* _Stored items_

============================================================

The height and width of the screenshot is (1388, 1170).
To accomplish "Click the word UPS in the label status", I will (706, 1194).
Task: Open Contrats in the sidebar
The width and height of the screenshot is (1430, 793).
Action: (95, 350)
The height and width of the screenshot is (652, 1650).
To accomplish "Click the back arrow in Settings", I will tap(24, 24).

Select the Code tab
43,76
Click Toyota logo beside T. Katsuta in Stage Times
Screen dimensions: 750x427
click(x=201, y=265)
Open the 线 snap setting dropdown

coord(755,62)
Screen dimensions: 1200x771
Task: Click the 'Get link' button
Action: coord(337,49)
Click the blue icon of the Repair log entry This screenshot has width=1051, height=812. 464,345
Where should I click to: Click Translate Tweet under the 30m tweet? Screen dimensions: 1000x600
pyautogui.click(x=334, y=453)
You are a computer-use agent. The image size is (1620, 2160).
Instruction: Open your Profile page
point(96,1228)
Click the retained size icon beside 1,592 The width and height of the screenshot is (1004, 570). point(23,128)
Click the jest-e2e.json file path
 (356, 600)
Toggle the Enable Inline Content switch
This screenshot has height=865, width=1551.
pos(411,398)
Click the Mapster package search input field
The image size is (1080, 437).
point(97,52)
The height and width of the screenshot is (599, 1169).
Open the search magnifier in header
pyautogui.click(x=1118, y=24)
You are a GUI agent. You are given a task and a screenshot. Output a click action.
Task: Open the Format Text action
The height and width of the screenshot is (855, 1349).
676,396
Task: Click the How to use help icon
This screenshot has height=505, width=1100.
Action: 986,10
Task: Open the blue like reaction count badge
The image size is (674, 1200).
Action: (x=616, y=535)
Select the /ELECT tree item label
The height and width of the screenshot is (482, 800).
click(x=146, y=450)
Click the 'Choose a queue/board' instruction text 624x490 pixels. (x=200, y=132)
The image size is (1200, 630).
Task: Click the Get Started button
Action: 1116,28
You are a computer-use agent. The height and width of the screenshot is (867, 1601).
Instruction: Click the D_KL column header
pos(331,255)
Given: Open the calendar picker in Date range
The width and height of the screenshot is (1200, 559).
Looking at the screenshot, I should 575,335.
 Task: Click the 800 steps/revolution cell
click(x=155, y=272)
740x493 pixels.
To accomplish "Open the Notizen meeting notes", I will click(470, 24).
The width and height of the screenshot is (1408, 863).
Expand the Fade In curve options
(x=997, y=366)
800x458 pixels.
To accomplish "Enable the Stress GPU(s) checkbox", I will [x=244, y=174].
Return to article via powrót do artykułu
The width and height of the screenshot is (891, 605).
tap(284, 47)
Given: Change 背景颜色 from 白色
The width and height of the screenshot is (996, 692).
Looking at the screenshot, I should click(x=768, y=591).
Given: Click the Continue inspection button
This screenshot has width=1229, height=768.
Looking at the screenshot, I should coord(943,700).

============================================================

* _What is needed_
Using the entries above, output exactly the lines between the line holding "The image size is (674, 1200)." and the line holding "Given: Open the calendar picker in Date range", end lines included, and nothing more.

* _Output for this task_
The image size is (674, 1200).
Action: (x=616, y=535)
Select the /ELECT tree item label
The height and width of the screenshot is (482, 800).
click(x=146, y=450)
Click the 'Choose a queue/board' instruction text 624x490 pixels. (x=200, y=132)
The image size is (1200, 630).
Task: Click the Get Started button
Action: 1116,28
You are a computer-use agent. The height and width of the screenshot is (867, 1601).
Instruction: Click the D_KL column header
pos(331,255)
Given: Open the calendar picker in Date range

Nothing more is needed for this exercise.